▸ **TÂCHES**:
1. Indiquez si les affirmations suivantes concordent avec le texte sur les fintechs françaises : (a) la France est le premier marché européen des fintechs ; (b) les levées de fonds des fintechs françaises ont atteint un record en 2023 ; (c) le secteur connaît de nombreuses fusions et acquisitions. Répondez à chacune par oui ou par non, en citant exactement les mots décisifs du texte.
2. Transcrivez fidèlement le passage du texte sur les fintechs françaises, depuis les mots « La sélectivité accrue » jusqu'aux mots « fusions et acquisitions. » inclus.
3. Reprenez la rédaction du texte sur les fintechs françaises et poursuivez-le après sa dernière phrase.

======== TEXTE PRÉSENTÉ

La France se démarque dans cette révolution en abritant un écosystème florissant de fintechs, dont 12 « licornes » valorisées à plus d'un milliard de dollars. Elle occupe une place prépondérante en tant que deuxième marché européen, grâce à un environnement favorable (compétences, réglementation, partenariats avec d'importants acteurs bancaires et financiers).
L'avenir prometteur malgré les défis actuels
Cependant, les fintechs françaises font face à des défis considérables pour l'année 2024. La dégradation économique causée par le déclenchement de la guerre en Ukraine a créé un climat moins favorable, marqué par une diminution des investissements et une demande moins dynamique.
Les levées de fonds ont baissé en 2023 après avoir atteint un niveau record de 2,9 milliards d'euros en 2022. Mais la confiance des investisseurs demeure et plus de 100 opérations devraient pouvoir être financées cette année.
La sélectivité accrue des investisseurs incite les fintechs à adapter leur stratégie en vue de consolider leurs positions sur le marché intérieur et de rationaliser leurs coûts. Dans ce contexte, le secteur des fintechs connaît une phase de consolidation, avec de nombreuses fusions et acquisitions.

================
======== DONNÉES

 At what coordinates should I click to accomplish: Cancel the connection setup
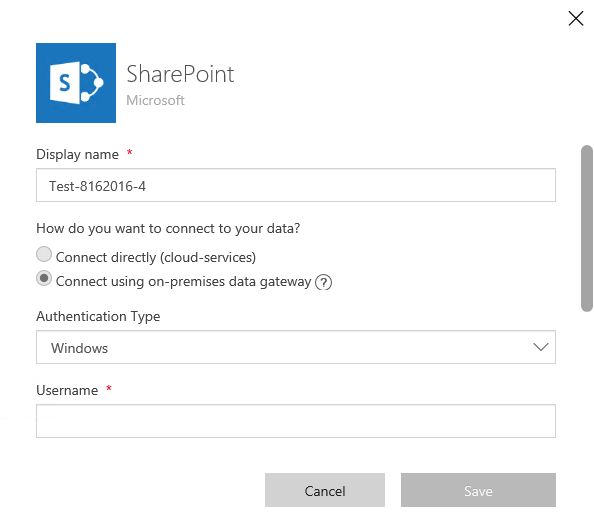pos(325,490)
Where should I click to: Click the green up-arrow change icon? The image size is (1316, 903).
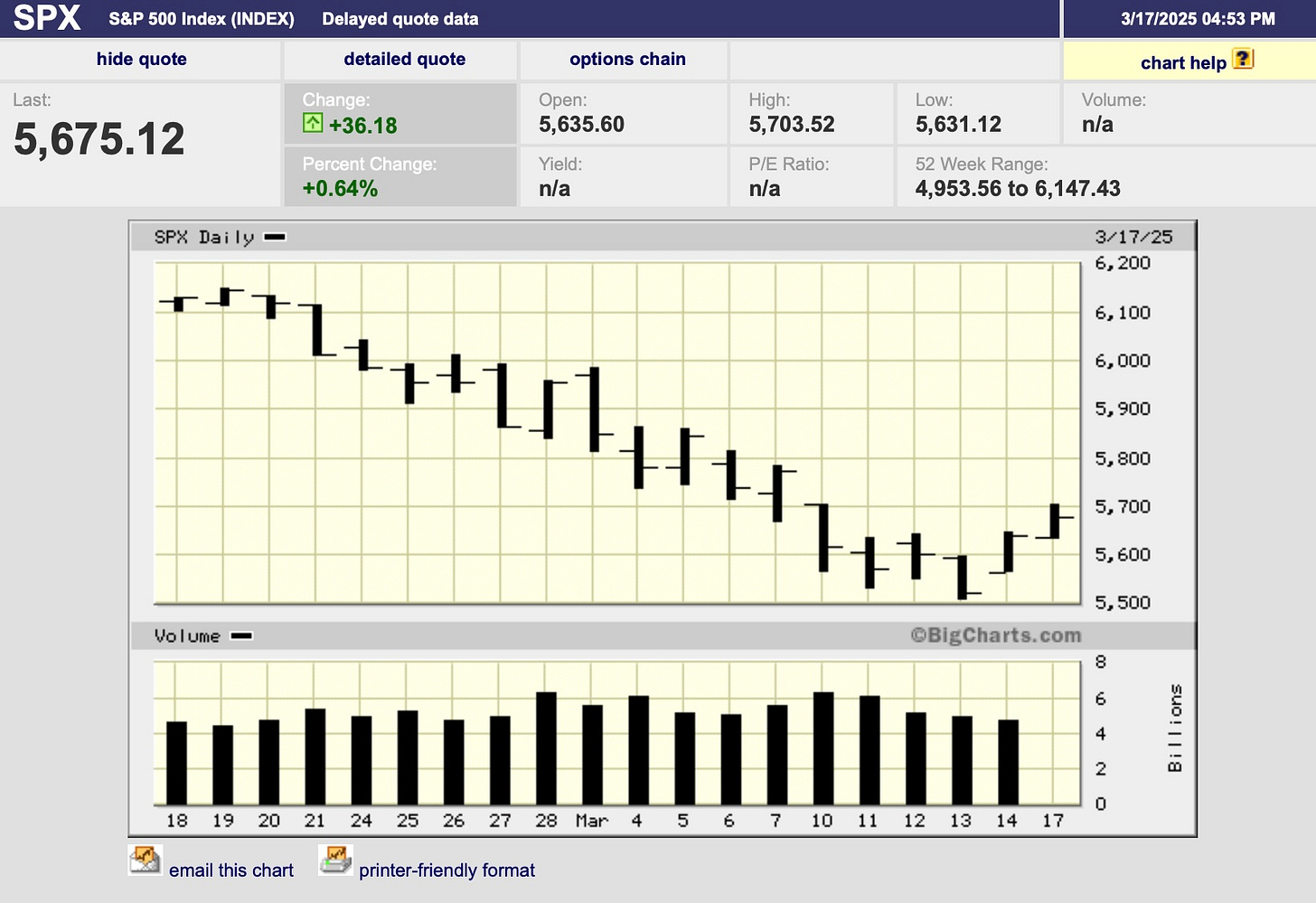313,124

================

▸ **RÉPONSES ATTENDUES**:
1.
(a) Non : « Elle occupe une place prépondérante en tant que deuxième marché européen »
(b) Non : « Les levées de fonds ont baissé en 2023 après avoir atteint un niveau record de 2,9 milliards d'euros en 2022 »
(c) Oui : « le secteur des fintechs connaît une phase de consolidation, avec de nombreuses fusions et acquisitions »

2.
La sélectivité accrue des investisseurs incite les fintechs à adapter leur stratégie en vue de consolider leurs positions sur le marché intérieur et de rationaliser leurs coûts. Dans ce contexte, le secteur des fintechs connaît une phase de consolidation, avec de nombreuses fusions et acquisitions.

3.
De plus, les partenariats entre les fintechs et les acteurs traditionnels se sont multipliés pour répondre aux besoins des clients en matière de services financiers diversifiés et innovants.
Pour 2024, les fintechs devront faire face à plusieurs défis (pénurie de talents, situation économique difficile, conformité, financement). Dans ce nouvel environnement, les fintechs devront faire la preuve de leur capacité à optimiser leurs opérations, en réduisant les coûts et en explorant de nouvelles sources de financement.
Malgré ces défis, le secteur fintech en France est en croissance et reste un acteur majeur de l'innovation financière, tant pour les consommateurs que pour les entreprises traditionnelles.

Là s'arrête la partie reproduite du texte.